Today is the Spring Equinox marking the beginning of Spring. It’s a little early, but now that my new marker for planting seeds, St Patricks Day, has passed I’m pushing my first lettuce seeds into the ground.
When I’m asked what I miss most about my home country, aside from the obvious, is the physical landscape. In Chicago, I appreciate the expanse of looking out over Lake Michigan, it is a close reminder of the seashore which is perhaps why I instinctively breathe deeply to fill my lungs with the air. I love the natural boundary the lake creates along the eastern edge of the city.
I grew up in an area of significant natural beauty, The Yorkshire Dales, surrounded by verdant hills and valleys carved out by retreating glaciers during the last Ice Age. Hardy sheep meander those valleys mowing as they go, restricted only by the miles of dry stone walling which snake up and along their rough pastures.
It was about this time of year on those pastures that we would catch our first glimpse of giddy lambs, leaping from their grassy springboards. The perfect time to sample fresh sheep milk cheese, the seasonal by product of the lactating Ewe. Here in Illinois Prairie Fruit Farms produce such cheeses. Just as the patterns in nature convey seasonality, choosing our products mindfully ensures a balance in our physical environment too.
It’s no surprise that roast lamb was a menu item at many a Sunday dinner table, and frequently at Easter and religious holidays. Since Spring lamb isn’t available until May or June, choose Australian or New Zealand lamb which has been pasture reared under prime summer conditions. If you are conscious of your food’s air miles, then you can substitute more local dark chicken meat for the lamb.
2 tbsp flour
1 lb boneless, cubed lamb
3 tbsp olive oil
1 chopped onion
4 cloves garlic, smashed
2 tsp fresh ginger, minced or 1 tsp dried ground
1 tsp ground cinnamon
1 tsp cumin, ground
1 tsp coriander, ground
⅛ tsp saffron
½ tsp black pepper
2 ½ cups low sodium chicken broth
6oz / ½ packed cup prunes
Spoon the flour into a bowl and toss the lamb ensuring it’s coated evenly.
Heat the olive oil on a medium heat in a heavy bottomed skillet. Add the lamb cubes and let it saute so you can hear the sizzle and see it begin to brown. Stir the meat after 2 minutes and continue to brown for a further 2 minutes.
Prepare the spices and add to the browned lamb with the chopped onion and garlic. Mix and cook for further 3 minutes until the onion begins to soften.

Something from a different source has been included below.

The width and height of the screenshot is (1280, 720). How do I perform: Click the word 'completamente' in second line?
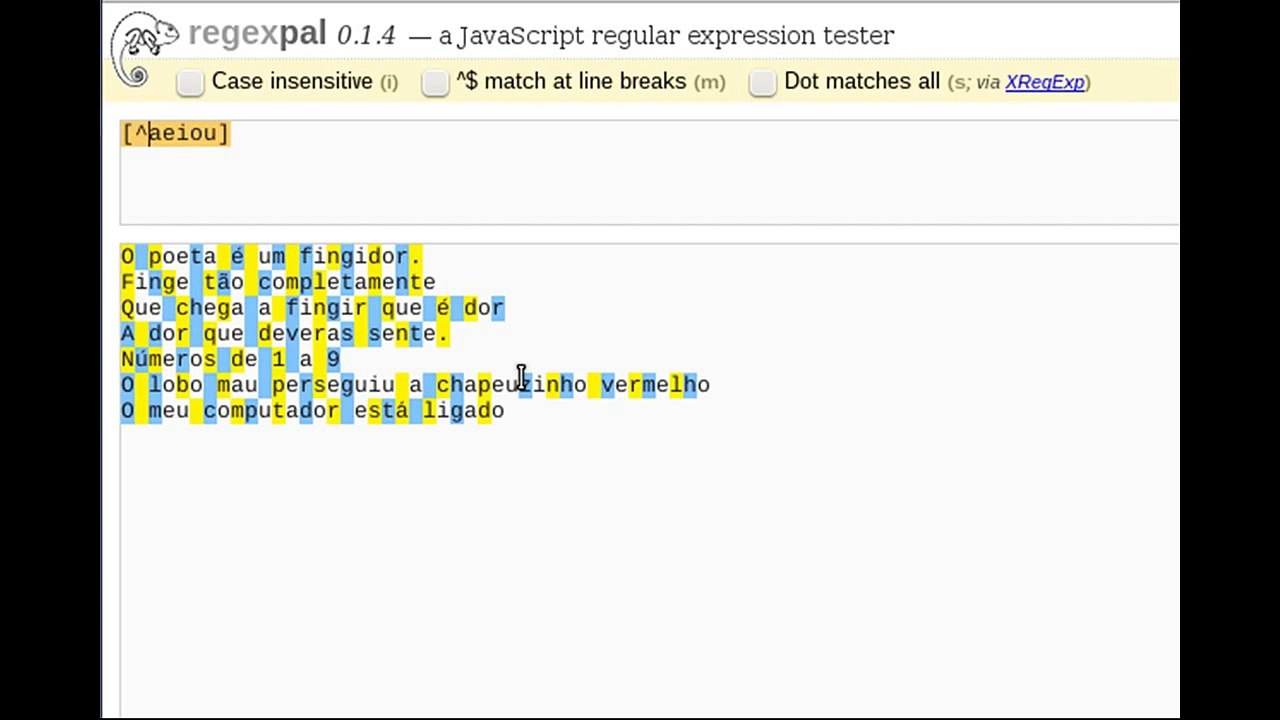point(347,283)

Transfer to your slow cooker and stir in the chicken broth and prunes. Set to low for and cook for 6-7 hours.
Serve with couscous, lemon juice, olive oil topped with pistachio nuts or sunflower seeds.

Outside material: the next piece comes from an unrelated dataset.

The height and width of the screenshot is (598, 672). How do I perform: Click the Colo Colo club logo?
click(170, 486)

Pulled Pork – do you favor a North Carolina vinegar sauce or the sweeter style? Find out what we’ve gone for next week.
To make couscous there’s no need for a long cook time or any saucepans, simply pour freshly boiled water over the couscous in a bowl, add some salt and cover with a plate. Leave to steam for 5 minutes then fork through and add your olive oil and lemon juice.
“He made all countries where he came his own.”